Now, assuming the above is correct (and it wouldn't surprise me at all if it weren't) I'm handling the following scenario:
A user uploads a CSV file to be processed via their browser. This file can be anywhere between 50 rows and 10 million rows. The file is uploaded to S3 via the CarrierWave gem.
The user then configures a couple of settings for the import via the UI,the culmination of which adds an FileImporter job to the Sidekiq queue to start creating various models based on the rows.
The Import worker looks something like:
class FileImporter
include Sidekiq::Worker
sidekiq_options :queue => :imports
def perform(import_id)
import = Import.find_by_id import_id
CSV.foreach(open(import.csv_data), headers: true) do |row|
# import.csv_data is the S3 URL of the file
# here I do some validation against a prebuilt redis table
# to validate the row without making any activerecord calls
# (business logic validations rather than straight DB ones anyway)

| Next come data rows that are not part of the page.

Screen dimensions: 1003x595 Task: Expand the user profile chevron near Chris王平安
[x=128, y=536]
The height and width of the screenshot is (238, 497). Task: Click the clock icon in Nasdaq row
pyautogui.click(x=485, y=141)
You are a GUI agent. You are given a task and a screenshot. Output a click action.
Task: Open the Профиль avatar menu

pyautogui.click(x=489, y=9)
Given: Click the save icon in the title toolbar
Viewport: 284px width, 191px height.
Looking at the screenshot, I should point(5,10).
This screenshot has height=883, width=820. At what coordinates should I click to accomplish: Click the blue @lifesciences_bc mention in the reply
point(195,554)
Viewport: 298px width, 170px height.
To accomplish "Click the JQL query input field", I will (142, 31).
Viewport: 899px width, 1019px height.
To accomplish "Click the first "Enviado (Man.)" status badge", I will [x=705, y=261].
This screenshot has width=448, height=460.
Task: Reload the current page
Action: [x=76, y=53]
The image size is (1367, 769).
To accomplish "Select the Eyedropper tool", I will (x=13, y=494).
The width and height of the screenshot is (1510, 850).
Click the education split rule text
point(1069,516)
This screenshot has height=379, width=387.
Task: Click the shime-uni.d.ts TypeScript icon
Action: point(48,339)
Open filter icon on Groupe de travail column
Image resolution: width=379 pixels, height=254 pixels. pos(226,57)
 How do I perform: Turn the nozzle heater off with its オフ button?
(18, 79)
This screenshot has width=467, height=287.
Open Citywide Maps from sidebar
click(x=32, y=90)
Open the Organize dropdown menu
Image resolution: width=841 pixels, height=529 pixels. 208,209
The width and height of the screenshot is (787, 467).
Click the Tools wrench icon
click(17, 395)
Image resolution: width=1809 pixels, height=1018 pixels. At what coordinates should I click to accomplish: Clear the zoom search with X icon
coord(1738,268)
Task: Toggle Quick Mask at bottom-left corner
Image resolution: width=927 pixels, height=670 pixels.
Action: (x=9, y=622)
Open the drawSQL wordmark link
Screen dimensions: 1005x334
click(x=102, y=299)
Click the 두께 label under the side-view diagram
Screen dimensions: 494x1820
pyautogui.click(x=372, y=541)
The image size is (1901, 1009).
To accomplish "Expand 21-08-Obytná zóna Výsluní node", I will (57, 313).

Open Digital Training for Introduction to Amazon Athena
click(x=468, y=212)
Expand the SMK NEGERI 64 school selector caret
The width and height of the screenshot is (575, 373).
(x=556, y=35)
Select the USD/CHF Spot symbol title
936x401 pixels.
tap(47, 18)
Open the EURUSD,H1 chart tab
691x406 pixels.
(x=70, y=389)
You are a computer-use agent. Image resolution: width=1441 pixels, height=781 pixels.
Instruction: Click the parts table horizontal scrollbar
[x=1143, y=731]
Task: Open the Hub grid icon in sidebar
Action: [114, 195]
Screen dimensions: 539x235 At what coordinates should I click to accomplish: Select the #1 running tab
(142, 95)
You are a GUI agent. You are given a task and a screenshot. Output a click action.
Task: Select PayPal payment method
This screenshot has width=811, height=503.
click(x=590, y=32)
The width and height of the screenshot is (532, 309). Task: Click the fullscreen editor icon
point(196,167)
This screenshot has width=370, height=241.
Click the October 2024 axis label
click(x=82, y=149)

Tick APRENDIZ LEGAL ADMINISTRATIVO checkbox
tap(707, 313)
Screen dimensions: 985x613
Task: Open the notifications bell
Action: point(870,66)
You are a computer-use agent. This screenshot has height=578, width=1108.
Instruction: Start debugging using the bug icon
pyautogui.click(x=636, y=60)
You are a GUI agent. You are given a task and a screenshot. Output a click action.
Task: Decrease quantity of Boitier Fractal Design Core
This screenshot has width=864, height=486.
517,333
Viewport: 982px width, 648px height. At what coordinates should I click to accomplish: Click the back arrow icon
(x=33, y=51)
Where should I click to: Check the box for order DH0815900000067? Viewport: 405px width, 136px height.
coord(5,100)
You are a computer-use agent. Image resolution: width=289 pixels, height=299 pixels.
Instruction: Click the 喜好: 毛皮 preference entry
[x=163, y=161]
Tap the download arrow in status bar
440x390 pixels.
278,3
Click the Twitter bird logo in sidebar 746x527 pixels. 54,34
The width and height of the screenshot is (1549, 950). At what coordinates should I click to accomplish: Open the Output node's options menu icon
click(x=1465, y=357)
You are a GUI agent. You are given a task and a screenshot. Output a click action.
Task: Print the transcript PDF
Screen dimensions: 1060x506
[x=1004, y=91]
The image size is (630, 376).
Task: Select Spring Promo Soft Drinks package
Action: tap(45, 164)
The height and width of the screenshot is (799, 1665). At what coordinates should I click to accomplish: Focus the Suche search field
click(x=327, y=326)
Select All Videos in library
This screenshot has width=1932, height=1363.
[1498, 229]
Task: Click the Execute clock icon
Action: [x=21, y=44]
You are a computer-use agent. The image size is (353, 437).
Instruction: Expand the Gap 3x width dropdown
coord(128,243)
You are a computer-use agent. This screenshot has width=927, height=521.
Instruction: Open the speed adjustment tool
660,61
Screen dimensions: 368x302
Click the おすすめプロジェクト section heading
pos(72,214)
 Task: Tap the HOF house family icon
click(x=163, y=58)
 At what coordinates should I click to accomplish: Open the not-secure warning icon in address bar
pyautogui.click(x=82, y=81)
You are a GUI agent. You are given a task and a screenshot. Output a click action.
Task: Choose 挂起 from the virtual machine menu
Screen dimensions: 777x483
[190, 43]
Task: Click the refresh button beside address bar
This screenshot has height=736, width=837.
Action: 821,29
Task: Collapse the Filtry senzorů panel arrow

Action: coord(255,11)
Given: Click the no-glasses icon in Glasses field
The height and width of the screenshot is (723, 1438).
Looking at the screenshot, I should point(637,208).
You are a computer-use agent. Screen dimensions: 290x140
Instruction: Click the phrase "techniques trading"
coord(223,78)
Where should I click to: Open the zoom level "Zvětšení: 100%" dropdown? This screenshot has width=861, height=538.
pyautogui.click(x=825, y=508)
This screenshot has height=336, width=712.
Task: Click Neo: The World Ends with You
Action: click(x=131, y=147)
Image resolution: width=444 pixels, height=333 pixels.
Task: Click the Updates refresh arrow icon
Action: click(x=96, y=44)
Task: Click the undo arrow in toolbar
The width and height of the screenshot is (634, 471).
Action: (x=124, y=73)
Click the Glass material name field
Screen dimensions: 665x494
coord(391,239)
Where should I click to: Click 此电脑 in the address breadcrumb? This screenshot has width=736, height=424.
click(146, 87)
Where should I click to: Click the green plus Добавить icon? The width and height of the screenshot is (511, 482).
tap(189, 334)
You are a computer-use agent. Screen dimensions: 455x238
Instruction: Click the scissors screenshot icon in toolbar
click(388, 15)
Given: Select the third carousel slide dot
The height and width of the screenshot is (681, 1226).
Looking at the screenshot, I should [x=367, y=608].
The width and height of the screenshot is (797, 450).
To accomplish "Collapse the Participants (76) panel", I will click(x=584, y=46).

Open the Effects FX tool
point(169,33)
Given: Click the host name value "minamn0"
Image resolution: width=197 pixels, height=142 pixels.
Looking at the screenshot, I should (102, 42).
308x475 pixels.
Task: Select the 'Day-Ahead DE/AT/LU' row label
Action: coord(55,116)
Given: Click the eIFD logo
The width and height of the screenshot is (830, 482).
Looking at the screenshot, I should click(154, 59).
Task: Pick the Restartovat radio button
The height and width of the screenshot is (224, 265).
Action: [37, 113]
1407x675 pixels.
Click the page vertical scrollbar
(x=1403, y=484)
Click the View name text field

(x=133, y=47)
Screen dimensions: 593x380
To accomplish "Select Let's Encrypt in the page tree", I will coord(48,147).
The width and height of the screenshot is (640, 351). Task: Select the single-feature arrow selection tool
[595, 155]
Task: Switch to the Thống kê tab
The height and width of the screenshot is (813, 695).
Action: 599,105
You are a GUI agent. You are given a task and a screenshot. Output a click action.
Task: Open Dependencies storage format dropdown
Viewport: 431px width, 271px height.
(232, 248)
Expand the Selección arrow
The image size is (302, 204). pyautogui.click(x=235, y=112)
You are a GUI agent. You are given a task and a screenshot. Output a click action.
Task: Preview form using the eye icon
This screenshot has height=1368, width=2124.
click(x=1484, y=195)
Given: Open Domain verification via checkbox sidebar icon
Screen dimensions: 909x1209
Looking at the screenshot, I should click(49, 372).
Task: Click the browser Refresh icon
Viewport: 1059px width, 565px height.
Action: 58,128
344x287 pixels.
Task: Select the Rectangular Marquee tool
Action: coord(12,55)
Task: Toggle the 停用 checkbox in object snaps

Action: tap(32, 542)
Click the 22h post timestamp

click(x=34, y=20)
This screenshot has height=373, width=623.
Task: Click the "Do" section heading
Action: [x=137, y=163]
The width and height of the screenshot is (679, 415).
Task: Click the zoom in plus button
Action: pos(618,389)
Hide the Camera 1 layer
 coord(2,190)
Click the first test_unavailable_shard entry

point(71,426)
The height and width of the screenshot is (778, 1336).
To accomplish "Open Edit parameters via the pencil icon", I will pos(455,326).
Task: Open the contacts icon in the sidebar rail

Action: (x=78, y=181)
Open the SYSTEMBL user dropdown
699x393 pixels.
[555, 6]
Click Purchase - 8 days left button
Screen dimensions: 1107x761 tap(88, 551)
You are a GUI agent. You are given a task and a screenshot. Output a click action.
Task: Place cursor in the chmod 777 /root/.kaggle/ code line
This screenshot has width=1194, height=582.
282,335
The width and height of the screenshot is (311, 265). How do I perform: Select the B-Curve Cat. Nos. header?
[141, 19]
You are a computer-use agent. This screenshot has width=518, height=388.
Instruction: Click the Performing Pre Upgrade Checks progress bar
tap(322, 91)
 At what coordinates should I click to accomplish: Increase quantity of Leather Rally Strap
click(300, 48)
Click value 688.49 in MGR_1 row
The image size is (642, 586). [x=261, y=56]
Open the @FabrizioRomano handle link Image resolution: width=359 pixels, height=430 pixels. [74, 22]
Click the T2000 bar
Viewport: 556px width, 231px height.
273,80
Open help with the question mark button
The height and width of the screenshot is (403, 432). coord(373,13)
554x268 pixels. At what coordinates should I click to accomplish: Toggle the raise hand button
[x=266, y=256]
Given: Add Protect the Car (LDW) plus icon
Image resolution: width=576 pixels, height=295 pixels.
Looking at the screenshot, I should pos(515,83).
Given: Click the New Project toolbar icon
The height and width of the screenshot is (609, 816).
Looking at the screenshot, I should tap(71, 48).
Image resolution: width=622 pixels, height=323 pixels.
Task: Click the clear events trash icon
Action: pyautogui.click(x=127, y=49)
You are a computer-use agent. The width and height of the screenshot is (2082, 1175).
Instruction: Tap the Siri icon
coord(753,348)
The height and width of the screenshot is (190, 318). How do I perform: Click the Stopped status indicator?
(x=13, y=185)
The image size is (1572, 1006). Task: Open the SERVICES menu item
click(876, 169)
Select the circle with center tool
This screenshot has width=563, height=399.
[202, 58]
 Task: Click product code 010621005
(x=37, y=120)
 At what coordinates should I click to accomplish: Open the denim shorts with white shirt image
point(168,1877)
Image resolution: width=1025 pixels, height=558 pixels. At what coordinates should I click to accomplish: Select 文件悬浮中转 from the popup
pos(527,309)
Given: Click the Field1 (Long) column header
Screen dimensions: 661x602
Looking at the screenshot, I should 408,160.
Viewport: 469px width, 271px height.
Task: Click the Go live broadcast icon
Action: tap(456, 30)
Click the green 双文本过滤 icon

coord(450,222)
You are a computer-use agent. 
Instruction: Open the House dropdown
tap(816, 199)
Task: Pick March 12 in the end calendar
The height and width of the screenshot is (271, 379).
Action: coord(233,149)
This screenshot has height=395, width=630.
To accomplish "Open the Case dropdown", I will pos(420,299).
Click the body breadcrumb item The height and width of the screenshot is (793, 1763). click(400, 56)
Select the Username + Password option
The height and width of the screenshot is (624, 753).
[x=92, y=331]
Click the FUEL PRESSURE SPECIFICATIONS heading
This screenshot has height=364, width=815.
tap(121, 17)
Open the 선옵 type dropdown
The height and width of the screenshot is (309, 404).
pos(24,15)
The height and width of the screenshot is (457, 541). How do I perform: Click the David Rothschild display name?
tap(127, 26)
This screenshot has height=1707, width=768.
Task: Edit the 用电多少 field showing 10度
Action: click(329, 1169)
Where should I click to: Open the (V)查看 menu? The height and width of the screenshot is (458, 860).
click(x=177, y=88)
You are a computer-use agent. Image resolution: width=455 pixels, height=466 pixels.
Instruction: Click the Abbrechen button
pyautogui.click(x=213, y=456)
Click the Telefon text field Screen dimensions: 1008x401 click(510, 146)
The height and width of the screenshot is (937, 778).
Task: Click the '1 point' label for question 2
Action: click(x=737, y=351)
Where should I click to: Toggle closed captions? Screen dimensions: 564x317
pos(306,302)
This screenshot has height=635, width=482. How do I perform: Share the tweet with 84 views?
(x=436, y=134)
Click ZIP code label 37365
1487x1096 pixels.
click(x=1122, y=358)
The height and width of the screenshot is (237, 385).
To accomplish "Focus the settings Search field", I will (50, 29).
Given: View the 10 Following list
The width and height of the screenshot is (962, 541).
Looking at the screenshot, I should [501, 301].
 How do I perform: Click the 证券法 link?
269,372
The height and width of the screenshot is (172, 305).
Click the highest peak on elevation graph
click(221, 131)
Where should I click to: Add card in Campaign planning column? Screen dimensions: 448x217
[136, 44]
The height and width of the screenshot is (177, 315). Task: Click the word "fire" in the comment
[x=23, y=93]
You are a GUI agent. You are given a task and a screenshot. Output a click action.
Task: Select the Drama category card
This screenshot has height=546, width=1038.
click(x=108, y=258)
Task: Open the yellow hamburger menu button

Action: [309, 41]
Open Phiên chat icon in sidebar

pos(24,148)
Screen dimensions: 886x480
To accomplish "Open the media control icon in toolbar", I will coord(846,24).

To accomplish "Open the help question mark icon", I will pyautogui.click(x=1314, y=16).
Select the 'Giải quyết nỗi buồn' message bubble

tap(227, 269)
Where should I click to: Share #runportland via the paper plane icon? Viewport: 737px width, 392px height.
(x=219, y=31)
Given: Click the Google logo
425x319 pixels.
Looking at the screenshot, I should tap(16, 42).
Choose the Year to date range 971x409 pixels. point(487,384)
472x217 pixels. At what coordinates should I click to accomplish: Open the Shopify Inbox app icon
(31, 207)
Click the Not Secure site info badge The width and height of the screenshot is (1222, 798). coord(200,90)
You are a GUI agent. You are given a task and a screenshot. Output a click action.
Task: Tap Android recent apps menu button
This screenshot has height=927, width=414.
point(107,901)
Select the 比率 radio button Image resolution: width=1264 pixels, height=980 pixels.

unless invalid_record # invalid_record being the product of the previous validations
# queue another job to actually create the AR models for this row
ImportValidator.perform_async(import_id, row)
# increment some redis counters
end
end
end
This is slow - I've tried to limit the calls to ActiveRecord in the FileImporter worker so I'm assuming it's because I'm streaming the file from S3. It's not processing rows fast enough to build up a queue so I'm never utilising all of my worker threads (usually somewhere between 15-20 of the 35 available threads are active. I've tried splitting this job up and feeding rows a 100 at a time into an intermediary worker which then creates the ImportValidator jobs in a more parallel fashion but that didn't fare much better.
So my question is, what's the best/most efficient method to accomplish a task like this?
It's possible you are at 100% CPU with 20 threads. You need another dyno.